**TEXT EXTRACT:**
────────────────────────────────────────
Accordingly, a wholesale preclusion of the word bribe is DENIED. Limited uses of the word, such as when demonstrating that payments to Chang satisfy the elements of the crimes charged, are proper. However, the Government's witnesses may not opine on whether payments made to Chang were bribes without proper foundation and in a manner where undue prejudice of the use of the term outweighs its relevance. To the extent this occurs, Chang may object to that testimony.

4. Arguments that Chang or “Bribes” “Caused” Project Defaults or “Loss”

Chang also moves to preclude the Government from arguing that Chang or “bribes” “caused” the Projects to default, investor losses, or Mozambique's financial hardships as unduly prejudicial under Rule 403. (Chang MILs at 14-16.) The Government acknowledges that it need not prove causation and that it does not intend to argue that bribes to Chang were the but-for cause of investor losses. However, the Government argues that such evidence is relevant to the nature of the charged conspiracies, Chang's “intent, knowledge, motive, and role in the charged conspiracies,” and that the impact to the investors is necessary to “complete the narrative.” (Gov't Opp. at 19-21.)

As noted supra, loss is not an element of the charged conduct, and Chang is not authorized to make arguments relating to investor loss other than to argue intent to enter the conspiracies. Relatedly, the Government seeks to admit evidence relating to loss for purposes other than illustrating the harm as an element of the offense.
────────────────────────────────────────
**RECORD EXTRACTS:**
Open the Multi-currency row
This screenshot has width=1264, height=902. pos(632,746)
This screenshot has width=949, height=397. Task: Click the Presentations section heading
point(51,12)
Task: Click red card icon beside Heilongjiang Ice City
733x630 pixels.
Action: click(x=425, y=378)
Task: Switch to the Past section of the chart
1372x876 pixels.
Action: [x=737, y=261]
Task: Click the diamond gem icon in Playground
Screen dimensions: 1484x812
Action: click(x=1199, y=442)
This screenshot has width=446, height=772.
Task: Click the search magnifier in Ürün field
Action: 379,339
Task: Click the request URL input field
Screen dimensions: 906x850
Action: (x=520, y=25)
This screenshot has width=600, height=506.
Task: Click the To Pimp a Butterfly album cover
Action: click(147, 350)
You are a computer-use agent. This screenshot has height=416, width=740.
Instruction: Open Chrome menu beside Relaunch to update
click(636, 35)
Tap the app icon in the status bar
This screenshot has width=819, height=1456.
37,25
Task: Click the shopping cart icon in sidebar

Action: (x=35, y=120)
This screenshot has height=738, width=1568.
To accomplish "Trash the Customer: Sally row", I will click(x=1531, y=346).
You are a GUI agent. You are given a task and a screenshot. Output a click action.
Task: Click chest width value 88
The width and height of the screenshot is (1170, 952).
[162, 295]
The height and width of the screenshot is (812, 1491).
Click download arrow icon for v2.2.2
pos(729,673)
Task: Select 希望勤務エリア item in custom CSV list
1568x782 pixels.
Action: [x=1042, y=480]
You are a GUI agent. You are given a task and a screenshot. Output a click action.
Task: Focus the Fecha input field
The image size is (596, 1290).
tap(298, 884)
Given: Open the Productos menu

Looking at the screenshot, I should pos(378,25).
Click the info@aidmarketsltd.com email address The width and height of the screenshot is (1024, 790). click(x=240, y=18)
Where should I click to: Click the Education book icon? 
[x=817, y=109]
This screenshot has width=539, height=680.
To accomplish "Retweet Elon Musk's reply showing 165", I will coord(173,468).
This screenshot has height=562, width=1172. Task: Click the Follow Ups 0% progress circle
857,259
────────────────────────────────────────
**TASK PROMPT:**
Reproduce the court ruling's passage starting at "Accordingly, a wholesale" and ending at "to that testimony.", swapping "wholesale preclusion" for "blanket exclusion".

**RIGHT ANSWER:**
Accordingly, a blanket exclusion of the word bribe is DENIED. Limited uses of the word, such as when demonstrating that payments to Chang satisfy the elements of the crimes charged, are proper. However, the Government's witnesses may not opine on whether payments made to Chang were bribes without proper foundation and in a manner where undue prejudice of the use of the term outweighs its relevance. To the extent this occurs, Chang may object to that testimony.